Carlos Adoldo Urueta, un dechado de virtudes

Por: Johnny de la Ossa B.

Cuando el berenjenal de las pasiones políticas reduce la historia a un insulso juego para establecer la certeza del territorio que parió a un hijo ilustre, acudo a la repisa de mi párvulo archivo, que guarda la memoria de un cordobés ilustre: sanjorgiano y ayapelense, para más señas. Luego, desempolvo páginas y me deleito al encontrarme con el personaje de marras de esta crónica: Carlos Adolfo Urueta, quien, siendo niño, recorría a lomo de mula las sabanas del viejo Bolívar junto a su hermano y a su padre, el benemérito Rufo Urueta, tal como lo consigna Mi Memoria, el diario de Manuel García Martínez, «Málaga», en sus anécdotas personales. En las páginas 22 a 24 de dicho texto, se detalla el largo trayecto que transitaban desde Ayapel hasta Sampués. El pequeño Urueta, años más tarde sirvió de conducto para que Málaga conociera en Corozal al general Rafael Uribe Uribe.

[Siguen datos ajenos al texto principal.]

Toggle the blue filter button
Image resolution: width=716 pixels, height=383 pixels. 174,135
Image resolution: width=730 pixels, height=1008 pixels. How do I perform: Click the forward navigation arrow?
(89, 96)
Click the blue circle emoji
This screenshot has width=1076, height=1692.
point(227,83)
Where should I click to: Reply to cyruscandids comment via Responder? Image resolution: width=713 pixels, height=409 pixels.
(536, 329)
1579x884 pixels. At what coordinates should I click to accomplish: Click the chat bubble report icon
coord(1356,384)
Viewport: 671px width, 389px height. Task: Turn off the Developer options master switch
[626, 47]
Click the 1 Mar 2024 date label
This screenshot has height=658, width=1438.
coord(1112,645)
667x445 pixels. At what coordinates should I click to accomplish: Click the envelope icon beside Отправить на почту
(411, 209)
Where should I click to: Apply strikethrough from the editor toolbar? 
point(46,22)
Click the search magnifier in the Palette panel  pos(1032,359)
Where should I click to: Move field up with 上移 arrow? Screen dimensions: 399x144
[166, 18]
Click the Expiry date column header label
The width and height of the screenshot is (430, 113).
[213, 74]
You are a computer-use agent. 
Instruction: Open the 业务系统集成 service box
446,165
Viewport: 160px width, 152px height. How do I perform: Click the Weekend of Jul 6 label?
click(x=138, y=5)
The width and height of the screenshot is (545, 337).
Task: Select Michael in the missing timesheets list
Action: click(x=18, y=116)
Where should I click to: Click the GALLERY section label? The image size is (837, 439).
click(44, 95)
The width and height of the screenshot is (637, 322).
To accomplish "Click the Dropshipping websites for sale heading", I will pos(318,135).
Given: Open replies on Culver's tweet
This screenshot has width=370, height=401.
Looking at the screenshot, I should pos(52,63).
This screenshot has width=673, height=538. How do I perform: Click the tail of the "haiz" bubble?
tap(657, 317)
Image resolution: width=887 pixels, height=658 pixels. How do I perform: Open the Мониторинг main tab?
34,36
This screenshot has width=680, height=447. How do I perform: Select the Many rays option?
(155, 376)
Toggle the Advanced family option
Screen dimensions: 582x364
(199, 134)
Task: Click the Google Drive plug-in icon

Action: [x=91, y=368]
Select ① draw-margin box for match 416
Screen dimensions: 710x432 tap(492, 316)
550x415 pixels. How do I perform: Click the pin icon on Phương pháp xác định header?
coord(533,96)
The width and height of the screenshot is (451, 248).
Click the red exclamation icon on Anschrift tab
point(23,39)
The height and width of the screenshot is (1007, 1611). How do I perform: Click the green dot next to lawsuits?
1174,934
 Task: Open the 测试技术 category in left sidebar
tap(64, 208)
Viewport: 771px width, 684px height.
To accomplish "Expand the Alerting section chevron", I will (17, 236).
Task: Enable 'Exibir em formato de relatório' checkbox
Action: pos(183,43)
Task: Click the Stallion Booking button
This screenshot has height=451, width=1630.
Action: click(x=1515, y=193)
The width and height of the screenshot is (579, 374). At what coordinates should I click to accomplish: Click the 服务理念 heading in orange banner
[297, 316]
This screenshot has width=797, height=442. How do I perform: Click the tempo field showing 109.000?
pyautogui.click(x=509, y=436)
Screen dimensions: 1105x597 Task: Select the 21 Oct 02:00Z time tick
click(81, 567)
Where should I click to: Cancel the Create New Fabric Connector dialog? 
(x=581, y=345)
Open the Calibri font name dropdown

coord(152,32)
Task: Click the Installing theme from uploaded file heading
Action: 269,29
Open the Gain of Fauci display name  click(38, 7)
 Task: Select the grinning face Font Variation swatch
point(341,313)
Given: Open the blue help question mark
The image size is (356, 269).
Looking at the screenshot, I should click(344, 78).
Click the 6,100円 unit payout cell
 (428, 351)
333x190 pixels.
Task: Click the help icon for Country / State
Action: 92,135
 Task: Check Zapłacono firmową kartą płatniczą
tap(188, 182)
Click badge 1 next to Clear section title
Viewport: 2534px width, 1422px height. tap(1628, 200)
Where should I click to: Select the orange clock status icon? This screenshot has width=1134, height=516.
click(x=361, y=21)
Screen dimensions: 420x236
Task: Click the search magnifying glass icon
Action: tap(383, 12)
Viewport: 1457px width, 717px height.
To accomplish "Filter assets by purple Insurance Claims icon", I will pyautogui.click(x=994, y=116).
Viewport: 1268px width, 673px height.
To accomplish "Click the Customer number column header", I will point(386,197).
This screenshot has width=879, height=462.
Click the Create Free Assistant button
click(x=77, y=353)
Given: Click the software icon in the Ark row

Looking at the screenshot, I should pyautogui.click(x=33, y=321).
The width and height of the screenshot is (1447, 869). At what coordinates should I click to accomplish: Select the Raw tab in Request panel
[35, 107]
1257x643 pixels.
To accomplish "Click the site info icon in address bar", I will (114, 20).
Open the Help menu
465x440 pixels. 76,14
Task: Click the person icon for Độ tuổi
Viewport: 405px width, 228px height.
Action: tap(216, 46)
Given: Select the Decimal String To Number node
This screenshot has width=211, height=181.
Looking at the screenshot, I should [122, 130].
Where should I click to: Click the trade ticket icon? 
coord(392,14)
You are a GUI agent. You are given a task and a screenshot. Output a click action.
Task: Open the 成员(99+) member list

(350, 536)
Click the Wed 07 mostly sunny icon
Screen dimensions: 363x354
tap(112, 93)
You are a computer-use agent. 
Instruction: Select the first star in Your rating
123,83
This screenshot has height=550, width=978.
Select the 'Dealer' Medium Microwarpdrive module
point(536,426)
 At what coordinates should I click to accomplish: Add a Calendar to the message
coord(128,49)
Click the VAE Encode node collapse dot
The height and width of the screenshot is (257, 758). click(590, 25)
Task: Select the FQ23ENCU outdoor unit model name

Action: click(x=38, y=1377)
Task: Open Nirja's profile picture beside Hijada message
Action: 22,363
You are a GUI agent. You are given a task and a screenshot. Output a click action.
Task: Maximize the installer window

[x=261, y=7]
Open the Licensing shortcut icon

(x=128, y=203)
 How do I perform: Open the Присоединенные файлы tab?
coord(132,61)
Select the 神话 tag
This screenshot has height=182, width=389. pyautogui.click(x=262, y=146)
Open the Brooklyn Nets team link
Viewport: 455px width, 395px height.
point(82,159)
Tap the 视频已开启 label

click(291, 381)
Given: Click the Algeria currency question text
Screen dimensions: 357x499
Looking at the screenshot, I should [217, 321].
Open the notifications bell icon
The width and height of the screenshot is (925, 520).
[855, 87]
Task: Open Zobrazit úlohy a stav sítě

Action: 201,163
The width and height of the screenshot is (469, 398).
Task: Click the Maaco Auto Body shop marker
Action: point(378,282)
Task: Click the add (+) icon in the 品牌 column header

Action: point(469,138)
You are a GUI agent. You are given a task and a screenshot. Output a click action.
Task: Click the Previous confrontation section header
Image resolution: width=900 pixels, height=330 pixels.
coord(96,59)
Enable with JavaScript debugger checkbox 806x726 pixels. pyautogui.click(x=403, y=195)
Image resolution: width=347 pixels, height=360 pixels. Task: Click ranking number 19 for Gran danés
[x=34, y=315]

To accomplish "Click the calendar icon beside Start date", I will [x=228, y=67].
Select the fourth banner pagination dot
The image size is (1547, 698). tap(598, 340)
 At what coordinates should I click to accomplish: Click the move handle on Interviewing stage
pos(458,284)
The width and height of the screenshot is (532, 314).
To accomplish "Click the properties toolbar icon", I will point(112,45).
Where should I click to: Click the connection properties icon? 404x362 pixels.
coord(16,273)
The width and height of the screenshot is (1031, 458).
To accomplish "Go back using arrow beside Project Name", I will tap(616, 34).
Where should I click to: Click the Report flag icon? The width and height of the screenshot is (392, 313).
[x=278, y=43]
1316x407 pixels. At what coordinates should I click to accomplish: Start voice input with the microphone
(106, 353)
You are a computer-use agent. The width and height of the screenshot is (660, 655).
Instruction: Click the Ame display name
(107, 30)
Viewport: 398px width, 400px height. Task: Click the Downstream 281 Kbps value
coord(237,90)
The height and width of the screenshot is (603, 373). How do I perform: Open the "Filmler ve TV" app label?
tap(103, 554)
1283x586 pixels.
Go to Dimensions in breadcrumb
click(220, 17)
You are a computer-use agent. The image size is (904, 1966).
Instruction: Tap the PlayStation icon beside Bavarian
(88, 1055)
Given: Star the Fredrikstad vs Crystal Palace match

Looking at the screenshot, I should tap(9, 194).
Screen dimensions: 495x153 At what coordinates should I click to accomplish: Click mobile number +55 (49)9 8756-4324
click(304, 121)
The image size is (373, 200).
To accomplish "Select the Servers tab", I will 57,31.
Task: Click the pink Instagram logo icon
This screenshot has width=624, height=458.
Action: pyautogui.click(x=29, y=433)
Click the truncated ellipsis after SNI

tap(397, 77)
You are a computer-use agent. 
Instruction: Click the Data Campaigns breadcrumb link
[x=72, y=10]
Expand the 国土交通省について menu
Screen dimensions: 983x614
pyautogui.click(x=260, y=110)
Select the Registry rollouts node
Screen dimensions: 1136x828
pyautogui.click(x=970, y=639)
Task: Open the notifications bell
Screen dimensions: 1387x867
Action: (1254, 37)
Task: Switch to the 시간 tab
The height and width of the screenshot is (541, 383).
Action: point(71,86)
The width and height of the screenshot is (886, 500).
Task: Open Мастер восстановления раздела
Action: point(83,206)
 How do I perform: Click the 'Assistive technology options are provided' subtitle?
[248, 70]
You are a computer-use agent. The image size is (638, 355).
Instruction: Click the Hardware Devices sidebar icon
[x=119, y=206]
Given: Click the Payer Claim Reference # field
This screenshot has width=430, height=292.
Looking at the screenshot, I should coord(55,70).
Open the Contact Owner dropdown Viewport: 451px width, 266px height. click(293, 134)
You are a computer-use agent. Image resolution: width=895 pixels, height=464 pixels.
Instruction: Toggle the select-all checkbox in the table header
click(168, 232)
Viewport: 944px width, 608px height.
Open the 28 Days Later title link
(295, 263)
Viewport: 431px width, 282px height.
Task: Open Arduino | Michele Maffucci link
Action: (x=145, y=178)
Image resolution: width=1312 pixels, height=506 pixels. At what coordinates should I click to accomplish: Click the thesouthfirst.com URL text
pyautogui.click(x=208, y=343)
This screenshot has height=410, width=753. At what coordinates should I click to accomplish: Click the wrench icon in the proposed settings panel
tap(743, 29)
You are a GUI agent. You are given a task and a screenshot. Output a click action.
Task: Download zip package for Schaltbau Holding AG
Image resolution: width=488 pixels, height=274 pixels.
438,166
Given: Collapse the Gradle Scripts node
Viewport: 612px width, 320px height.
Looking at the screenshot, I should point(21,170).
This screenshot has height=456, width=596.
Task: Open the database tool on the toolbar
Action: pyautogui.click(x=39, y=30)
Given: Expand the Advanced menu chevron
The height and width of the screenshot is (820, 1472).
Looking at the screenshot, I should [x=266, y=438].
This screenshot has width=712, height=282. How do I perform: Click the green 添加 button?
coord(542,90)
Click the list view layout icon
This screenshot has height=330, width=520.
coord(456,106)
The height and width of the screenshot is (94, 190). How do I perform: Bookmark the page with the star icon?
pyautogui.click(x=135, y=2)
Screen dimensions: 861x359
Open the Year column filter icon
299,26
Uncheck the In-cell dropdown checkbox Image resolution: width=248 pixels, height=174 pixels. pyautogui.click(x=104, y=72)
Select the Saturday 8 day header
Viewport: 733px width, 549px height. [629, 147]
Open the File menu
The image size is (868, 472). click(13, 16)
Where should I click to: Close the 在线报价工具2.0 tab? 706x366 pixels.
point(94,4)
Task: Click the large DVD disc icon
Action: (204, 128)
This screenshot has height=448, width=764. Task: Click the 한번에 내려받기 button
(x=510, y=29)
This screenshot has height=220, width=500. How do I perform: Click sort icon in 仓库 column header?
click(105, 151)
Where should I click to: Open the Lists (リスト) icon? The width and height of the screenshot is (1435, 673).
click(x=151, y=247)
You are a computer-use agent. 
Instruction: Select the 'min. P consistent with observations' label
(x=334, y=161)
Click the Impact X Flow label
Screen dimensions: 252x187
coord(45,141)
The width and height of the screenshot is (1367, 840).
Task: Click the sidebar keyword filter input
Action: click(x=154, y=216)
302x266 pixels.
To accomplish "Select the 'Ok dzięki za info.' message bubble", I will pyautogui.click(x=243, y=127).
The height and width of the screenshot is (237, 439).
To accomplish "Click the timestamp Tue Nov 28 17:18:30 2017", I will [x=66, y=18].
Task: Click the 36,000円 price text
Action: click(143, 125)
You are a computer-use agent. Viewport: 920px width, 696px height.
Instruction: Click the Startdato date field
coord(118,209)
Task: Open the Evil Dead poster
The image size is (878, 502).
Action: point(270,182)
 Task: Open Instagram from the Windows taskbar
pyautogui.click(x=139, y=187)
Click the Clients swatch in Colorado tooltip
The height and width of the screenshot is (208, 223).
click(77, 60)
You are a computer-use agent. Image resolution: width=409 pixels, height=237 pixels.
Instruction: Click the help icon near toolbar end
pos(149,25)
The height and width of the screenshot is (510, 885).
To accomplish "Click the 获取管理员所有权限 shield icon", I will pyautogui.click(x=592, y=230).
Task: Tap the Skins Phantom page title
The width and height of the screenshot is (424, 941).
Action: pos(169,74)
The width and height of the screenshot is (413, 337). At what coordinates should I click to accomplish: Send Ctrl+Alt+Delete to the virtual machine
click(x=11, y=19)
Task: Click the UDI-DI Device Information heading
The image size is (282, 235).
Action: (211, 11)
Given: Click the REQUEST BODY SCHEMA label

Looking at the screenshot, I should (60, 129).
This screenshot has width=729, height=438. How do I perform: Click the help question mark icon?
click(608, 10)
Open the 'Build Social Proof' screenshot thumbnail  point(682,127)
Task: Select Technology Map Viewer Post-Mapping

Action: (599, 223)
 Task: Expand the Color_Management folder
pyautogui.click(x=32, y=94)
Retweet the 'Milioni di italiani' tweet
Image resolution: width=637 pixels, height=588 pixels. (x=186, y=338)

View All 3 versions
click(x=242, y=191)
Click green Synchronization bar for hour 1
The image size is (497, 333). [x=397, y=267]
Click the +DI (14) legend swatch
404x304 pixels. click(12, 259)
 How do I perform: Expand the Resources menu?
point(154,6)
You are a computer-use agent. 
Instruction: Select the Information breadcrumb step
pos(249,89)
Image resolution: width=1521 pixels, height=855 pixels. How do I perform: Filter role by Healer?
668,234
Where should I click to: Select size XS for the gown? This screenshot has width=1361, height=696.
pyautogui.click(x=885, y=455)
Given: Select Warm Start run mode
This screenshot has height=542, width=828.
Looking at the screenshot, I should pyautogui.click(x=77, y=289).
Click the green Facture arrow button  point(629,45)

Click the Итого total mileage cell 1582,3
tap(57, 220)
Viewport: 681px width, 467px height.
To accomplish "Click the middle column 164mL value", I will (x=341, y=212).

El Documento político y militares relativos a la campaña del general Rafael Uribe Uribe (1904), de autoría del general Uribe, es una muestra como la desgracia, para bien o para mal, provoca un giro en el destino. Así ocurrió en una escaramuza de la Guerra de los Mil Días cerca de Juan Gordo, hoy corregimiento de Granada, en el departamento de Sucre. Samuel Pérez, un jovencito de la guerrilla liberal, cayó herido de bala en una pierna y murió de gangrena tras negarse a recibir tratamiento o a ser amputado.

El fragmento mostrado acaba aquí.